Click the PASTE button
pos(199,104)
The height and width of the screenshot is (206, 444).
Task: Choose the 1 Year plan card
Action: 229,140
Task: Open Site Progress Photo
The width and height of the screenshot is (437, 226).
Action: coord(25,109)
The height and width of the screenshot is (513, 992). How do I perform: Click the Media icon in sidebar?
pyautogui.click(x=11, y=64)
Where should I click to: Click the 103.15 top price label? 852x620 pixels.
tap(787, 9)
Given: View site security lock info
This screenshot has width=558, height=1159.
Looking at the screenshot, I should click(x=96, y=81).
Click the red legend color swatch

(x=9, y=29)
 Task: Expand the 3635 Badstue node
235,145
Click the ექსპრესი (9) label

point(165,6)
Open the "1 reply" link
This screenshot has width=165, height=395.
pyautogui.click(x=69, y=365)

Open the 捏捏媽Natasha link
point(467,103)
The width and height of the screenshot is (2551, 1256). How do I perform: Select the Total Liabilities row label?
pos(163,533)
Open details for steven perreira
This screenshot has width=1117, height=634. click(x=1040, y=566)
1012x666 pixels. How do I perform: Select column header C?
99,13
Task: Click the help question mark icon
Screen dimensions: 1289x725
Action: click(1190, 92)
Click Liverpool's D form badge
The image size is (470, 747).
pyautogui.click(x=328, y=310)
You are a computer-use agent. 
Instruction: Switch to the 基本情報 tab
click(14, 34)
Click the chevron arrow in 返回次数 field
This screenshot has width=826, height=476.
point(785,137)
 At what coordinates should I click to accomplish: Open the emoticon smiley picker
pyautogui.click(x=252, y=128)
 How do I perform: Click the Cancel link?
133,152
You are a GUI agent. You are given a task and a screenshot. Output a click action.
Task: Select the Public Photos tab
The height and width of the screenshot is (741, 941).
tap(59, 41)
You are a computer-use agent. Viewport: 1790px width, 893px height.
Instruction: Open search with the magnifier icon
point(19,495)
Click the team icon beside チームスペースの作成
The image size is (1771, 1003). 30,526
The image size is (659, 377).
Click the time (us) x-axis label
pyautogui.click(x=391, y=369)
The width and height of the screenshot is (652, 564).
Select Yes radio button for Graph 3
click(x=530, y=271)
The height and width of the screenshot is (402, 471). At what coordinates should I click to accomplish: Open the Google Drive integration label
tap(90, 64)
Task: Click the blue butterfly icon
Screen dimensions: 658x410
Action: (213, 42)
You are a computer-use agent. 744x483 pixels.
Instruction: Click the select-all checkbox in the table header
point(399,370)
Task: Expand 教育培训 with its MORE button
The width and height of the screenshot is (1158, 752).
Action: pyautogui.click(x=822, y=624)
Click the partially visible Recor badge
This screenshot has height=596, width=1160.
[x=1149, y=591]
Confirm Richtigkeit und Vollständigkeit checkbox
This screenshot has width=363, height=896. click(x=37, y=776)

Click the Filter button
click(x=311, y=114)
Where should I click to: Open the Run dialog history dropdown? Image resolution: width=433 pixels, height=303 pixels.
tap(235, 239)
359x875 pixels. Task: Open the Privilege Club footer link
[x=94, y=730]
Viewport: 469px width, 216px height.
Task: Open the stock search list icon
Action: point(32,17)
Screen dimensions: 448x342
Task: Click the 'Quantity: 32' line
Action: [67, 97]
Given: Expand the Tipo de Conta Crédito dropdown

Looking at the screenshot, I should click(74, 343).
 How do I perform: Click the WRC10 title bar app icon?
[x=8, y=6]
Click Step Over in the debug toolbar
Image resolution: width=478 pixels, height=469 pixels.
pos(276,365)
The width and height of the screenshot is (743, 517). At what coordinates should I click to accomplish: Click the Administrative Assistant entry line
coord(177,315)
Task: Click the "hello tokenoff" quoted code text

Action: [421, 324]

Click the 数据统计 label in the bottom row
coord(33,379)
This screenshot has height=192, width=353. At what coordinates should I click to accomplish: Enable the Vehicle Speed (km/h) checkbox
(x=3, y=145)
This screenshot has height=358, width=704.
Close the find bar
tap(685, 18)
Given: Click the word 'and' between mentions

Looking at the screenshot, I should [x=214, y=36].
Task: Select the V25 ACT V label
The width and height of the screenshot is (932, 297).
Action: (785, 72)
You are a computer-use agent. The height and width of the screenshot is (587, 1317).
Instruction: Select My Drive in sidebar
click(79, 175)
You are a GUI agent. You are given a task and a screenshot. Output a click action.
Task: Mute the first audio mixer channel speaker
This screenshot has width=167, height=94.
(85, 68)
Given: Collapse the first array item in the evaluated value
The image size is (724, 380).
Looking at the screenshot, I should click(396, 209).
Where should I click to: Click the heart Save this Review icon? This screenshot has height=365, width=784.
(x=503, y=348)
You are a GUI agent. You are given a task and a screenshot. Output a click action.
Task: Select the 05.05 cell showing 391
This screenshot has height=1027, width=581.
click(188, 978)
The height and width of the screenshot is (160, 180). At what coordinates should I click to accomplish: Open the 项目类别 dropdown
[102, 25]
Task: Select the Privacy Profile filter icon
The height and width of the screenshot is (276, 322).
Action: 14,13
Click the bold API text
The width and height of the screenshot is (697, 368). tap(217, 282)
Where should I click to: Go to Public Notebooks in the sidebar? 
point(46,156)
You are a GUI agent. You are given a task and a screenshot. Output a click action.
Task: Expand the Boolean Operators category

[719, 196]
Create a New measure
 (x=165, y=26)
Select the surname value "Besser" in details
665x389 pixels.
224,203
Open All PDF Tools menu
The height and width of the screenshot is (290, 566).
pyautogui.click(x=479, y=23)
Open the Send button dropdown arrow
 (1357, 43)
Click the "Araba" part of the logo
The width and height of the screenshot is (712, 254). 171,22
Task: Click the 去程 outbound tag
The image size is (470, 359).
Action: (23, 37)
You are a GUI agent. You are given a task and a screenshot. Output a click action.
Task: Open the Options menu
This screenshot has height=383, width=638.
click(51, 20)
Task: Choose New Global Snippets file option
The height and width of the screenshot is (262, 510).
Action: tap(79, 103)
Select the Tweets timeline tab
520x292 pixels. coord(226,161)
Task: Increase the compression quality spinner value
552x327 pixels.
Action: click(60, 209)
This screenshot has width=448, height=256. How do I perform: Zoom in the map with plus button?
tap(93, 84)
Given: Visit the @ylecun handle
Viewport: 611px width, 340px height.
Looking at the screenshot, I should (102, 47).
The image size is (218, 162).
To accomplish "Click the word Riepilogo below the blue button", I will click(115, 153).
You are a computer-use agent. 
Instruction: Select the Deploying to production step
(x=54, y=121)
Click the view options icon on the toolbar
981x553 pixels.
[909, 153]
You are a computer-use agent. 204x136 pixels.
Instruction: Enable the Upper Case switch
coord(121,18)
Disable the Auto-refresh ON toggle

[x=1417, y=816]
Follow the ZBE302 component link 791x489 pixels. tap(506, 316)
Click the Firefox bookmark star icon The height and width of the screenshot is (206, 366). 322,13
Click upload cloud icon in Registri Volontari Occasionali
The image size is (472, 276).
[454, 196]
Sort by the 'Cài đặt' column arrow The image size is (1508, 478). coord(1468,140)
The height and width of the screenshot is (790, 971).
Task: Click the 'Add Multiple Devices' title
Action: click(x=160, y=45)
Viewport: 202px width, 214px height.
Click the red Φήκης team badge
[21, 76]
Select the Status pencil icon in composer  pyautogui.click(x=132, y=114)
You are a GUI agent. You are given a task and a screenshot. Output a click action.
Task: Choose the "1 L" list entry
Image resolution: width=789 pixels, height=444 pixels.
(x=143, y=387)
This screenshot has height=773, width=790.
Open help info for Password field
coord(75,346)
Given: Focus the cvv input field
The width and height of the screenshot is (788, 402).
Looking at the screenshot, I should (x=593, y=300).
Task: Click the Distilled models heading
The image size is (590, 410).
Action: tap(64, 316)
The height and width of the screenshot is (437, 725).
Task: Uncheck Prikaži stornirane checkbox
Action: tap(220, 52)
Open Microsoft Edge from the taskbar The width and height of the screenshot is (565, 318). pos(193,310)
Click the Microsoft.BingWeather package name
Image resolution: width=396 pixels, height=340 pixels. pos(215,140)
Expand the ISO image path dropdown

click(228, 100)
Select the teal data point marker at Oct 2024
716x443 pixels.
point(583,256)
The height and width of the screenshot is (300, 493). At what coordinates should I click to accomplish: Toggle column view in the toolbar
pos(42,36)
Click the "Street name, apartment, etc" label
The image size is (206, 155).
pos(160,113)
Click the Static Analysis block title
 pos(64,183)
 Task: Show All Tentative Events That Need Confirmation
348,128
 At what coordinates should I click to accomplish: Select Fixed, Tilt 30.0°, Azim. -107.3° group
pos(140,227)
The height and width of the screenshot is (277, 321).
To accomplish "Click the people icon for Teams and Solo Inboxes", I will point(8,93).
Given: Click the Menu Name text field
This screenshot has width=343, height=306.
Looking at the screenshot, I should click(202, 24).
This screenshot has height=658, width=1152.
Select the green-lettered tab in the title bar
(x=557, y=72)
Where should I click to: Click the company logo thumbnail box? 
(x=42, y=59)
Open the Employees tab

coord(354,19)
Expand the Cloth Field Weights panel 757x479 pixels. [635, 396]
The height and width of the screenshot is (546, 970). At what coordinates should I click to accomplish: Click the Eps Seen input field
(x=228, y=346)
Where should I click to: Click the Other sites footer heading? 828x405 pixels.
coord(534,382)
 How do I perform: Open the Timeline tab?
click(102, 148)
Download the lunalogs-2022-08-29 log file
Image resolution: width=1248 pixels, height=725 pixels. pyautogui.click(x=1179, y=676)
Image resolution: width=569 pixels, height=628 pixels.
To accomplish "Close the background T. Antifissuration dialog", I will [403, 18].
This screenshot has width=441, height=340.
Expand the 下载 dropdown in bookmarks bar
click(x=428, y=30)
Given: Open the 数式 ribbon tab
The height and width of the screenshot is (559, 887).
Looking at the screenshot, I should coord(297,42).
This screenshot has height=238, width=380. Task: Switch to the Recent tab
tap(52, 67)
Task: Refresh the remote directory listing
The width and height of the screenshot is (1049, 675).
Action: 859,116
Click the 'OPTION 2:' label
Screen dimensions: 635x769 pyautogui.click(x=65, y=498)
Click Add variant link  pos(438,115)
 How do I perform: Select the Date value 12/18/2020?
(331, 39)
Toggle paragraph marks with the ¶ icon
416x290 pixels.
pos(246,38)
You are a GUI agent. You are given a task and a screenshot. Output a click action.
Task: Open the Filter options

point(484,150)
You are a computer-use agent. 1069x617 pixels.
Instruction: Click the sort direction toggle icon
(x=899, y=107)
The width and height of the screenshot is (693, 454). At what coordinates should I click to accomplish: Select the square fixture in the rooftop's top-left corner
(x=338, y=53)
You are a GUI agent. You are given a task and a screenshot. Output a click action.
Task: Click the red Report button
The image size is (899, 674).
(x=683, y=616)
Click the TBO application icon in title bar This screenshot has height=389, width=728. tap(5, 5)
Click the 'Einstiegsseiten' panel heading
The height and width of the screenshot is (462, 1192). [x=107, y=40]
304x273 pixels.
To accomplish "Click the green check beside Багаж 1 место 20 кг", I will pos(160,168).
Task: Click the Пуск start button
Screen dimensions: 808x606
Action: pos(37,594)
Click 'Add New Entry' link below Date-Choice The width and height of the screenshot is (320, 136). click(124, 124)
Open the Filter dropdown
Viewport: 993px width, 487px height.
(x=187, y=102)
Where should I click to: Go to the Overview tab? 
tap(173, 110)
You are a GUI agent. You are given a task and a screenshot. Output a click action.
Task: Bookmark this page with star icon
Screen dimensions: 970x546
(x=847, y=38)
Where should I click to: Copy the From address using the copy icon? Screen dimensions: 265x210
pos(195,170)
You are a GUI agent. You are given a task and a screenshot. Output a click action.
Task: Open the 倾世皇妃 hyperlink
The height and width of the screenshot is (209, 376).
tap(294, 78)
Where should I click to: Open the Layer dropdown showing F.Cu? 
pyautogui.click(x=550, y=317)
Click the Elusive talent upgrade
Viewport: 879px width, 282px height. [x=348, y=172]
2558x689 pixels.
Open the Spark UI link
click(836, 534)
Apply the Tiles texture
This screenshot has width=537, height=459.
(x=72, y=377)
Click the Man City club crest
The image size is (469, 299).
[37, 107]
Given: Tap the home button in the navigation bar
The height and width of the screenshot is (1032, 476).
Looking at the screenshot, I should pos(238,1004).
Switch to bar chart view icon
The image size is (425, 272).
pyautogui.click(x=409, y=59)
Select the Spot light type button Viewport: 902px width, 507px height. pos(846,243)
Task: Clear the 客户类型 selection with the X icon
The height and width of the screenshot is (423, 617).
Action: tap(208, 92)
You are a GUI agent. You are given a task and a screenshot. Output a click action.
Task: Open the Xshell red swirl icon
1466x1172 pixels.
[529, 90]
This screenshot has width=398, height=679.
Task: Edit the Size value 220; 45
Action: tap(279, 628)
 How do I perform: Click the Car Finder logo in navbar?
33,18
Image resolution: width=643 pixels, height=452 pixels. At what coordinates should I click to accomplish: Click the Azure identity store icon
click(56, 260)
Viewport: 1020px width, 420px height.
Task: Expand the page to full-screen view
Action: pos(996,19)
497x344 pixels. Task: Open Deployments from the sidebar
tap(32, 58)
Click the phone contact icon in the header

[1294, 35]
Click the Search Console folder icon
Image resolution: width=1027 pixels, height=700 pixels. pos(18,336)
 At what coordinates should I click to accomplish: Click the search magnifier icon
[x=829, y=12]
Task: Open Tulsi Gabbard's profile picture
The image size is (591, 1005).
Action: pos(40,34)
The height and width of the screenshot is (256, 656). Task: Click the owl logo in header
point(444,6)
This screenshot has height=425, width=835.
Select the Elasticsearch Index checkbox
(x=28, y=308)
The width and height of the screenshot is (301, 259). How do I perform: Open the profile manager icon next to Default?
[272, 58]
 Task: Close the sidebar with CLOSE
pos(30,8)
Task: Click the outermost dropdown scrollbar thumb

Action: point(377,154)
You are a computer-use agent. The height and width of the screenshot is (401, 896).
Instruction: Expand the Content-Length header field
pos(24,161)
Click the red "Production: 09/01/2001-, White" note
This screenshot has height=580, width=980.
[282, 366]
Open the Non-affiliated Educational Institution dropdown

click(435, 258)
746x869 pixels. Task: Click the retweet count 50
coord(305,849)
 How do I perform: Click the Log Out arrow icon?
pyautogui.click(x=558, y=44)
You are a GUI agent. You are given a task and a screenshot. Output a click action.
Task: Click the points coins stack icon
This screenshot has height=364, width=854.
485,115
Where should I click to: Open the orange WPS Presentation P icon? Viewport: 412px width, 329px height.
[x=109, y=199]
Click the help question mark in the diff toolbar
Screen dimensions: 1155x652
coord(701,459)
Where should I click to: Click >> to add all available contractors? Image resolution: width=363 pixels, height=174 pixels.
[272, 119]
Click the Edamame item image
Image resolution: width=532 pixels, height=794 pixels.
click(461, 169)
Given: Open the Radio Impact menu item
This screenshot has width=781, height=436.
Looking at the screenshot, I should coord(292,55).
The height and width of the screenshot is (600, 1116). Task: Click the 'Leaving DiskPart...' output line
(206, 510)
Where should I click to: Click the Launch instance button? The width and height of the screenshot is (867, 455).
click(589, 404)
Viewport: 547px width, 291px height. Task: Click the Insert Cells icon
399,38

◆ **TASK STATEMENT**
Show every line above in which the word "question" is found.

◆ **ANSWER BELOW**
Task: Click the help question mark icon
Click the help question mark in the diff toolbar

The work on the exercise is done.